The Oglethorpe Echo class recognized by Google News Initiative for solving problems in community journalism
The Oglethorpe Echo class recognized by Google News Initiative for solving problems in community journalism
Grady College journalism students and faculty were represented on the international stage in November when the JournalismAI Innovation Challenge project they worked on was featured in a documentary. The program was supported by the Google News Initiative.
The short film premiered at the JournalismAI Festival in London and featured Amanda Bright, clinical associate professor and director of the Cox Institute Journalism Innovation Lab, and several students involved with The Oglethorpe Echo capstone class.
“The documentary was amazing,” Bright said. She added that it was a highlight for the students because they were involved with a project that an international audience was watching.
The documentary, which was produced by Google with a 16-person crew, focused on the development of an AI app called YESEO that Bright and the students worked on with Ryan Restivo, the app creator. The Oglethorpe Echo was one of only five U.S. newsrooms to receive this grant. And, it was the first to beta test an expansion of YESEO, which writes headlines and social media content and suggests follow-up stories based on news features that were already written. Bright and Restivo later expanded the tool even more, so that reporters could learn quickly about the people, places and issues of Oglethorpe County.
The AI beta project was made possible by a $50,000 grant from Google, which Bright said she applied for on a lark.
“I think we were selected because we represented small rural newsrooms and a news academic partnership that allowed us to play with AI in a different context than a lot of the other applicants,” Bright says.
The reason the app is important to newspapers like The Oglethorpe Echo is that community newspapers are frequently looking for more ethical and effective workflow efficiencies to tell stories and ways to expand into digital media.
Despite the fact they were testing and making recommendations for this AI tool, Bright says that the editors and students adhere to a rigorous ethics standard when it comes to using AI in news coverage. The key policy is that all their material is vetted and verified through a series of human editors.
“I think we intentionally made the tool not capable of doing the things that we feel are unethical at this point with AI,” Bright says.
Bright admits that every news organization in the world is negotiating how to use AI right now, and this tool was never developed to write full journalism features.
“We have a policy for The Echo that nothing created by AI directly reaches the audience without human intervention,” Bright says. “This tool was built to create newsroom efficiencies, so that students would still be doing all the reporting and all the things that humans do well: building relationships, making observations and finding stories. But, this tool helps us speed up some of the more laborious aspects, or things that we just wanted to do more quickly so we could spend more time out in the field reporting.”
Bright admits that some weeks the new AI tool was used a lot and sometimes it wasn’t used at all. She also said that despite the fact that the AI tool they tested and provided input for was based on Slack, they are hopeful it will be developed for other platforms in the future and that Grady Newsource will soon be using it.
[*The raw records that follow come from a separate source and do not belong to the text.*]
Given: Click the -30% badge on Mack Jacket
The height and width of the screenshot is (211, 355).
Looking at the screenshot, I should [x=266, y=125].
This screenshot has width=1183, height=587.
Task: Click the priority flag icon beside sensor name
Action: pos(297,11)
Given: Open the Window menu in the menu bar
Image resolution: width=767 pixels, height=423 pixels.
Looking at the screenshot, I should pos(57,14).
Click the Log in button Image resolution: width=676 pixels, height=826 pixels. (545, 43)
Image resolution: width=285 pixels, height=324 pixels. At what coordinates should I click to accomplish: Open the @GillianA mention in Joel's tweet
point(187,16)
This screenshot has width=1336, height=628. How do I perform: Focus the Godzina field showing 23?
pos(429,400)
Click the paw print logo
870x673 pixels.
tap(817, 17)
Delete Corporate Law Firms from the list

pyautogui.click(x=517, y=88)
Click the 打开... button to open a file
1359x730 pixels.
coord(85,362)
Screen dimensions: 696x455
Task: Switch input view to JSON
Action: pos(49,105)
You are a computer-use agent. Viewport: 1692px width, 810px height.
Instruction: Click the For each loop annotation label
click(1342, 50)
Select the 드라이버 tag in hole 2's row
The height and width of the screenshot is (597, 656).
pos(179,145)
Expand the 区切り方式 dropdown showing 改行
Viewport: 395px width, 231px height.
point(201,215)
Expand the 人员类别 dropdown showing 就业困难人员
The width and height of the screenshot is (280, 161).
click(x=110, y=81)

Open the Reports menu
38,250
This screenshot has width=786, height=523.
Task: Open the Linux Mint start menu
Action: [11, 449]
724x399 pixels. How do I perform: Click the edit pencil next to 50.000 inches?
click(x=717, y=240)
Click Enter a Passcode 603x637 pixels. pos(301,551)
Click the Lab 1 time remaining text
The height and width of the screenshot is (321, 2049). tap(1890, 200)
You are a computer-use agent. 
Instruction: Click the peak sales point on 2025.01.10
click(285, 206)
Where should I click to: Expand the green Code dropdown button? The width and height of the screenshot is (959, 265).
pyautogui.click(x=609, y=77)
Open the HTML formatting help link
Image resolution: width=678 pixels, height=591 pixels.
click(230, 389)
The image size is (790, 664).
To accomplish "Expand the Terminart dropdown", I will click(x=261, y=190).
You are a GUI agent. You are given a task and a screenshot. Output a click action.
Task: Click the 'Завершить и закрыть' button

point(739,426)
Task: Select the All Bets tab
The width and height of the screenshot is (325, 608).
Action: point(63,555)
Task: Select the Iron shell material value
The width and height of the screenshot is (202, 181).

The academic partnership between Grady College and The Oglethorpe Echo is unique, educating journalism capstone students to write, edit and produce issues of the community newspaper every week under the direction of journalism professors and editors. Since the collaboration was created between Grady College and The Oglethorpe Echo Legacy Inc. non-profit in November 2021, the newspaper has grown to include an online and social media presence, as well.